3. Period means the time interval between the two occurrences of the wave.

Periods of Trigonometric Functions

Trigonometric Functions are periodic functions and the period of Trigonometric Functions are as follows

• The period of Sin x and Cos x is .

i.e. sin(x + 2π) = sin x and cos(x + 2π) = cos x

• The period of Tan x and Cot x is π.

i.e. tan(x + π) = tan x and cot(x + π) = cot x

• The period of Sec x and Cosec x is 2π.

i.e. sec(x + 2π) = sec x and cosec(x + 2π) = cosec x

The period of the function is referred to as the distance between the repetitions of any function. The period of a trigonometric function is the length of one complete cycle. Amplitude is defined as the maximum displacement of a particle in a wave from equilibrium. In simple words, it is the distance between the highest or lowest point and the middle point on the graph of a function. In trigonometry, there are three fundamental functions, namely, sin, cos, and tan, whose periods are 2π, 2π, and π periods, respectively. The starting point of the graph of any trigonometric function is taken as x = 0.

For example, if we observe the cosine graph given below, we can see that the distance between two occurrences is 2π, i.e., the period of the cosine function is 2π. Its amplitude is 1.

Cosine graph

### Periodic Formulae

• If “p” is the period of the periodic function f (x), then 1/f (x) is also a periodic function and will have the same fundamental period of p as f(x).

If f (x + p) = f (x),

F (x) = 1/f (x), then F (x + p) = F (x).

• If “p” is the period of the periodic function f(x), then f (ax + b), a>0 is also a periodic function with a period of p/|a|.
• The period of Sin (ax + b) and Cos (ax + b) is 2π/|a|.
• The period of Tan (ax + b) and Cot (ax + b) is π/|a|.
• The period of Sec (ax + b) and Cosec (ax + b) is 2π/|a|.
• If “p” is the period of the periodic function f(x), then af(x) + b, a>0 is also a periodic function with a period of p.
• The period of [a Sin x + b] and [a Cos x + b] is 2π.
• The period of [a Tan x + b] and [a Cot x + b] is π.
• The period of [a Sec x + b] and [a Cosec x + b] is 2π.

### Practice Problems based on Periodic function

Problem 1: Determine the period of the periodic function cos(5x + 4).

Solution:

Given function: cos (5x + 4)

The coefficient of x = a = 5.

We know that,

The period of cos x is 2π.

So, the period of cos(5x + 4) is 2π/ |a| = 2π/5.

Hence, the period of cos(5x + 4) is 2π/5.

Problem 2: Find the period of f(x) = cot 4x + sin 3x/2.

Solution:

Given periodic function: f(x) = cot 4x + sin 3x/2

We know that,

The period of cot x is π and the period of sin x is 2π.

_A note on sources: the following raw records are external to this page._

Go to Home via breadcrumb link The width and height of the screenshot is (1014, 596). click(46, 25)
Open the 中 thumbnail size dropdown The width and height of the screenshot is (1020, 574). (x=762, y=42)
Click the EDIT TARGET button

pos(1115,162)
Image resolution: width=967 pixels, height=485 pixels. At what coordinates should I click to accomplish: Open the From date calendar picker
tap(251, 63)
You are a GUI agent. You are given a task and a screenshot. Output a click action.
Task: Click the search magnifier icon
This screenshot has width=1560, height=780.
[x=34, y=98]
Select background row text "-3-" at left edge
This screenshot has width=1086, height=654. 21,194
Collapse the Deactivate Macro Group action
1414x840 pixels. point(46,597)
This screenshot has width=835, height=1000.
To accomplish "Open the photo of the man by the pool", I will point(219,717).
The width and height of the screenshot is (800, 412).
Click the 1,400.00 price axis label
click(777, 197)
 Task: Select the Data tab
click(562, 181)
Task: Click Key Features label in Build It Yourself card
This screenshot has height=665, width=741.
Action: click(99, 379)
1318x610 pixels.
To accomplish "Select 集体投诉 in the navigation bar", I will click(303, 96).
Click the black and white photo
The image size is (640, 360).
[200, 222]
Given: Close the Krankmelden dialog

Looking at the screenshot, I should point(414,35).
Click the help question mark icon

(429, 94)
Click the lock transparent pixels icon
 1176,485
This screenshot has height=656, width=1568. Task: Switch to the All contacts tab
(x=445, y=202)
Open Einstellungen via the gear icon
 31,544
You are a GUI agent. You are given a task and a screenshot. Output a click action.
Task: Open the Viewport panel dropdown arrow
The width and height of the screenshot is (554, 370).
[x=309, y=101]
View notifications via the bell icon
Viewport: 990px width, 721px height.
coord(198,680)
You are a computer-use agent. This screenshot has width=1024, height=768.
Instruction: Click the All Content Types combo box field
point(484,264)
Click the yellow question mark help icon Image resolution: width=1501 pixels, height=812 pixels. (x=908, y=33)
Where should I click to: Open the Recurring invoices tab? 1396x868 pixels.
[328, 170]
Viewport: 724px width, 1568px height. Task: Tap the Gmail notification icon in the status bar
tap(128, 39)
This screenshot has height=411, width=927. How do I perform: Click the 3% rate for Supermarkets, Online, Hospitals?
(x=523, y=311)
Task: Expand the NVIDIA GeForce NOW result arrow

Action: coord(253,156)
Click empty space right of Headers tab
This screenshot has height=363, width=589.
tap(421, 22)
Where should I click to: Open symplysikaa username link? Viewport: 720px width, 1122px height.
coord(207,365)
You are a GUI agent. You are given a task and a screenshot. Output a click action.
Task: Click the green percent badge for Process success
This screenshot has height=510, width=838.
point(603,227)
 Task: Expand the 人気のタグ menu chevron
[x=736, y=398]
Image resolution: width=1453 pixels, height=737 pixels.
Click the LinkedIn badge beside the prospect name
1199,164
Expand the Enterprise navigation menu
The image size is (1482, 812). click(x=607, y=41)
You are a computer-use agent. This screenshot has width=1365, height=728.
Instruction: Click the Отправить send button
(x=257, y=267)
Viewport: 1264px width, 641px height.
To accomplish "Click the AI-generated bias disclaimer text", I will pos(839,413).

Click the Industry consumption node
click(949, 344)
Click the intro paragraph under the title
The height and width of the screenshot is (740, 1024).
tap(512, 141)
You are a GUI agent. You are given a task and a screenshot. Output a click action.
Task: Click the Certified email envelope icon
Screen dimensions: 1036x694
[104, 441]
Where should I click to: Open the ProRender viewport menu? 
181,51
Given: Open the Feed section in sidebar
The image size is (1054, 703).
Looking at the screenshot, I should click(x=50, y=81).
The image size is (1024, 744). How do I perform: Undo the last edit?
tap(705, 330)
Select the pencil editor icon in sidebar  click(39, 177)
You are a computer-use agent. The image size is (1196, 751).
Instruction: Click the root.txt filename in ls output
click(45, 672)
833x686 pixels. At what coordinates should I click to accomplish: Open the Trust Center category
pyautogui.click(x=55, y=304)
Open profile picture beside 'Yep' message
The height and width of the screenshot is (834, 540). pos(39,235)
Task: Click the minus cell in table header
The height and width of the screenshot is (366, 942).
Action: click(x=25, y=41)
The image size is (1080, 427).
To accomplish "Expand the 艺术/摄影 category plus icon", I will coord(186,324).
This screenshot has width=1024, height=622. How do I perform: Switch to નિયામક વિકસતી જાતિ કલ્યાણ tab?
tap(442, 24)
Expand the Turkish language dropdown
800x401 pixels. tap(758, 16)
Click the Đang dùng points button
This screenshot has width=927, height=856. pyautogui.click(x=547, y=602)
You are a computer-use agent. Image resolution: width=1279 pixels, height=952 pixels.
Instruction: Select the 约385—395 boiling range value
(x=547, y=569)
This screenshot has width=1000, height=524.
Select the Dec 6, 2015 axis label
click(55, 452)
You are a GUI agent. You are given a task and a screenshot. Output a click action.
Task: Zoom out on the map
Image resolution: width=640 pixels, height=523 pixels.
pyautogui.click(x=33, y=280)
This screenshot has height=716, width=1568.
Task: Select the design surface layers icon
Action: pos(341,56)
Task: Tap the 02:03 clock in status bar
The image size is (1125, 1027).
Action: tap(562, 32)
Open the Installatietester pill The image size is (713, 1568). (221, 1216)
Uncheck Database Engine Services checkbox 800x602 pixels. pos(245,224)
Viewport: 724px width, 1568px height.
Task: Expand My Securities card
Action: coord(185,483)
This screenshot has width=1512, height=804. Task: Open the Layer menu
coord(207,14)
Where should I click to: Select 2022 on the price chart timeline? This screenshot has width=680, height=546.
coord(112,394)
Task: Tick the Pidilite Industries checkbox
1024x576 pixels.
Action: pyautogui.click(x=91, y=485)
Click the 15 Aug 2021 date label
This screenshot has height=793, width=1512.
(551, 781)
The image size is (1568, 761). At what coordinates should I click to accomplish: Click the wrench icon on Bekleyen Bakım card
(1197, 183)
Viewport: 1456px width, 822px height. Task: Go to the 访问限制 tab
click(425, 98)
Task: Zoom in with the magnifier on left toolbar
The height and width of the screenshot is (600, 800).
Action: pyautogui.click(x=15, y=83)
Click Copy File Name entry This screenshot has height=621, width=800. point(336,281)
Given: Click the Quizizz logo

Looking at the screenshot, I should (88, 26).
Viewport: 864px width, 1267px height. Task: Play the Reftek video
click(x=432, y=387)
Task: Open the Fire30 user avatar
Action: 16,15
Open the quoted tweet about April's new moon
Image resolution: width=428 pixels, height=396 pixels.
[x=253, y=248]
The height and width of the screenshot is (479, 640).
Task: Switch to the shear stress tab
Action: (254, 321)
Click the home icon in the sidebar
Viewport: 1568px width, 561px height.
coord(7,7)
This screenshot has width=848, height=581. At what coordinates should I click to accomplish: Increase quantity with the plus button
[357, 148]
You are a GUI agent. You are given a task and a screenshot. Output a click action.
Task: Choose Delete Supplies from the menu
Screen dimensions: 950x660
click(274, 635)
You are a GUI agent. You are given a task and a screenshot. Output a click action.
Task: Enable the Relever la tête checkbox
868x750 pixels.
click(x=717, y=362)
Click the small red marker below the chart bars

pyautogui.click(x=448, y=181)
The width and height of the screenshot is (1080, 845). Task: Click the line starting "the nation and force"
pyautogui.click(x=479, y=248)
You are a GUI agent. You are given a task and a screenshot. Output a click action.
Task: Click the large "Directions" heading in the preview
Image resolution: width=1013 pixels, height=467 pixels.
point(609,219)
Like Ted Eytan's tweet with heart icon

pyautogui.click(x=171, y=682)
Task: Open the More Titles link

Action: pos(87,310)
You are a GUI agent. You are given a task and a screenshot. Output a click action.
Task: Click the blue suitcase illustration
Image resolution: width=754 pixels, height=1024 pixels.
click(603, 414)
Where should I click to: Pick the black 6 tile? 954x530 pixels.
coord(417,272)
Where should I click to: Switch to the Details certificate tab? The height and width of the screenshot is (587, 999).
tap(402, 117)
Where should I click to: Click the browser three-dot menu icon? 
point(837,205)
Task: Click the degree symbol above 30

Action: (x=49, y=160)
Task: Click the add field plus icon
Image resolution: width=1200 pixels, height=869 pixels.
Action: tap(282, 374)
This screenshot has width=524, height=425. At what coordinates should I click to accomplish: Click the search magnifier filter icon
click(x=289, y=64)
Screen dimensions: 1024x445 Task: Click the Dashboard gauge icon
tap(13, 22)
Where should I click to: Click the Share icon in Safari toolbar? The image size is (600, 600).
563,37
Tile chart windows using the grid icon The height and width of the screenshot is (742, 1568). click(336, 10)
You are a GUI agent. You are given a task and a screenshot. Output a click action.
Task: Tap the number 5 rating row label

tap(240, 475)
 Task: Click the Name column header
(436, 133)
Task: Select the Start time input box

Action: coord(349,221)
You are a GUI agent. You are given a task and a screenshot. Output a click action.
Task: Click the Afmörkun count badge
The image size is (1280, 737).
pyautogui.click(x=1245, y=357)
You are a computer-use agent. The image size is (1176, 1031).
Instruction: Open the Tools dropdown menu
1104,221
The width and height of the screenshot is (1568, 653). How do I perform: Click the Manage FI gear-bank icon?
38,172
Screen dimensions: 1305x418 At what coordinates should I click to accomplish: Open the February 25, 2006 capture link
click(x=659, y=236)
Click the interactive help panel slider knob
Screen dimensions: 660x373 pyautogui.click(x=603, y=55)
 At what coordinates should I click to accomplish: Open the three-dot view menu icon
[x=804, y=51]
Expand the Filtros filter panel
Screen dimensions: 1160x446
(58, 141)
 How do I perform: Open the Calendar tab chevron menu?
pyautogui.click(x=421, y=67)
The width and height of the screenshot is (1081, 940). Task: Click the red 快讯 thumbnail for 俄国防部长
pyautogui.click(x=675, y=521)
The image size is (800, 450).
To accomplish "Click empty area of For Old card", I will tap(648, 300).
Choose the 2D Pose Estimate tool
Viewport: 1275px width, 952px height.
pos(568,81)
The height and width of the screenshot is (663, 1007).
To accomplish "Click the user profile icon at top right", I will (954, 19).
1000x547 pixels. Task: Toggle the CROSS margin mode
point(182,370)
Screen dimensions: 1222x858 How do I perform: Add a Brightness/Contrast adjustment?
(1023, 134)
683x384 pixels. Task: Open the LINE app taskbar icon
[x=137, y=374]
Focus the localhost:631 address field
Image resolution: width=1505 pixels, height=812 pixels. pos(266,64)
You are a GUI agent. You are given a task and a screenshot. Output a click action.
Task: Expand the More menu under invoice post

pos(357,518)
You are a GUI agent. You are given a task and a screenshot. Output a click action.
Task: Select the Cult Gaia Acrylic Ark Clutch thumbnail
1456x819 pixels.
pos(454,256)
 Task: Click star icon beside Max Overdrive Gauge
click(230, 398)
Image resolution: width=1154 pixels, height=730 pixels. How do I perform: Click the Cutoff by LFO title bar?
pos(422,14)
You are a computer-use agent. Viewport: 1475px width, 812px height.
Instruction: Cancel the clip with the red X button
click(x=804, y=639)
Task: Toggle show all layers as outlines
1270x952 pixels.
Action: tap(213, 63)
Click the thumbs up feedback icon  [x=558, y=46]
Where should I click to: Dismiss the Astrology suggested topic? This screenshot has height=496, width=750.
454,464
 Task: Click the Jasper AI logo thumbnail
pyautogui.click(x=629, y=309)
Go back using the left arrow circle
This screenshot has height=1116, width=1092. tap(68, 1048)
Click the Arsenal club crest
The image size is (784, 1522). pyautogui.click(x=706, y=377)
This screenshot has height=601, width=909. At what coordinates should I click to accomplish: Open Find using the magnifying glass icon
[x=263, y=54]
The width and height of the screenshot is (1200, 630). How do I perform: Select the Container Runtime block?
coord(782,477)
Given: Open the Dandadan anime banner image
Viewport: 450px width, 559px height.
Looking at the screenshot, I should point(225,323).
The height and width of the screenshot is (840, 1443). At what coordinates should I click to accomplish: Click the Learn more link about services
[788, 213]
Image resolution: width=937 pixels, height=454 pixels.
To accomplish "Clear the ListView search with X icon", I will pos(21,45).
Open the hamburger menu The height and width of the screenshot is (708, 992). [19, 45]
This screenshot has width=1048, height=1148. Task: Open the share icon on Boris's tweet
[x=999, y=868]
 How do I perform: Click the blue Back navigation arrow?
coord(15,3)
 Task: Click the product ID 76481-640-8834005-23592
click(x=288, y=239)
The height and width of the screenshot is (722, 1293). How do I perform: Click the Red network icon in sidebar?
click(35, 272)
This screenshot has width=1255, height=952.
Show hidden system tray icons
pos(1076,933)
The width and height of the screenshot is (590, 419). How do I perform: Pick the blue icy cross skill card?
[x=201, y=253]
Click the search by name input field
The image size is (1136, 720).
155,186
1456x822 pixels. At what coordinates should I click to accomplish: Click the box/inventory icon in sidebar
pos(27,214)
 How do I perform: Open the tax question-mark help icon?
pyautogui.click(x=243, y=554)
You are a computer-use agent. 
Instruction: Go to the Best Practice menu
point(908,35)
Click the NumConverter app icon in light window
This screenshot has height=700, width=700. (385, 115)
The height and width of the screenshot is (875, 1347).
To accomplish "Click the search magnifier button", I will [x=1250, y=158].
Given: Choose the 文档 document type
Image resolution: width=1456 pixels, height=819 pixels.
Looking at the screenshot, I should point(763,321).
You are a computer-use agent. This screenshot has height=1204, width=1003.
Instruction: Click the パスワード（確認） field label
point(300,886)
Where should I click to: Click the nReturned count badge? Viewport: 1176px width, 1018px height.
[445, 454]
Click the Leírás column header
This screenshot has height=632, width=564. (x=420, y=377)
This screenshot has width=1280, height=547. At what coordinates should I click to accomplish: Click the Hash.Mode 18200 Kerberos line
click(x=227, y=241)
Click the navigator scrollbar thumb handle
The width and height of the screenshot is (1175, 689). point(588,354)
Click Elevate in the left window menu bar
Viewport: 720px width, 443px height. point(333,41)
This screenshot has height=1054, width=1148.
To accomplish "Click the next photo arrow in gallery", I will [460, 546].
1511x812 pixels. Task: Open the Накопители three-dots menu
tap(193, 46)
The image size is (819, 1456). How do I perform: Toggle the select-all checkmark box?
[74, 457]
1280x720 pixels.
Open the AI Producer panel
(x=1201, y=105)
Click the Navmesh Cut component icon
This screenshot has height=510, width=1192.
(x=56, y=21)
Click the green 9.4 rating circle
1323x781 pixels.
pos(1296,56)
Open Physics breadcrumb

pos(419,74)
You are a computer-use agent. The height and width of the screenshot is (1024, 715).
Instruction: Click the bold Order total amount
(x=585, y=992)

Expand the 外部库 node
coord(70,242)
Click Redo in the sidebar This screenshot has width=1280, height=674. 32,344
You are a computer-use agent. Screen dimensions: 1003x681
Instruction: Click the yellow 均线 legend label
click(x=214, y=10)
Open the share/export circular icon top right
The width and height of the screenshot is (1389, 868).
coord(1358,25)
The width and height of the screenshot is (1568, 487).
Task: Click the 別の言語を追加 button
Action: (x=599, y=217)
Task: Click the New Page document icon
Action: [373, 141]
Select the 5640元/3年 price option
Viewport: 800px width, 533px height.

So, the period of cot 4x is π/4.

So, the period of sin 3x/2 is 2π/(3/2) = 4π/3.

Now, the calculation of the period of the function f(x) = cot 4x + sin 3x/2 is,

Period of f(x) = (LCM of π and 4π)/(HCF of 3 and 4) = 4π/1 = 4π.

Therefore, the period of cot 4x + sin 3x/2 is 4π.

Problem 3: Sketch the graph of y = 3 sin 3x+ 5.

Solution:

Given that y = 3 sin 3x + 5

The given wave is in the form of y = a sin bx + c

From the above graph, we can write the following:

1. Period = 2π/|b| = 2π/3
2. Axis: y = 0 [x-axis ]
3. Amplitude: 3
4. Maximum value = (3 × 1) + 5 = 8
5. Minimum value = (3 × -1) + 5 = 2
6. Domain: { x : x ∈ R }
7. Range = [ 8, 2]

Problem 4: Determine the period of the given periodic function 5 sin(2x + 3).

Solution:

Given function: 5 sin(2x + 3)

The coefficient of x = a = 2.

We know that,

The period of cos x is 2π.

So, the period of 5 sin(2x + 3) is 2π/ |a| = 2π/2 = π.

Hence, the period of 5 sin(2x + 3) is π.

Problem 5: Find the period of f (x) = tan 3x + cos 5x.

Solution:

Given periodic function: f(x) =tan 3x + cos 6x.

We know that,

The period of tan x is π and the period of cos x is 2π.

So, the period of tan 3x is π/3.

So, the period of cos 6x is 2π/5.

Now, the calculation of the period of the function f(x) = tan 3x + cos 6x is,

Period of f(x) = (LCM of π and 2π)/(HCF of 3 and 5) = 2π/1 = 2π.

Therefore, the period of f (x) = tan 3x + cos 5x is 2π.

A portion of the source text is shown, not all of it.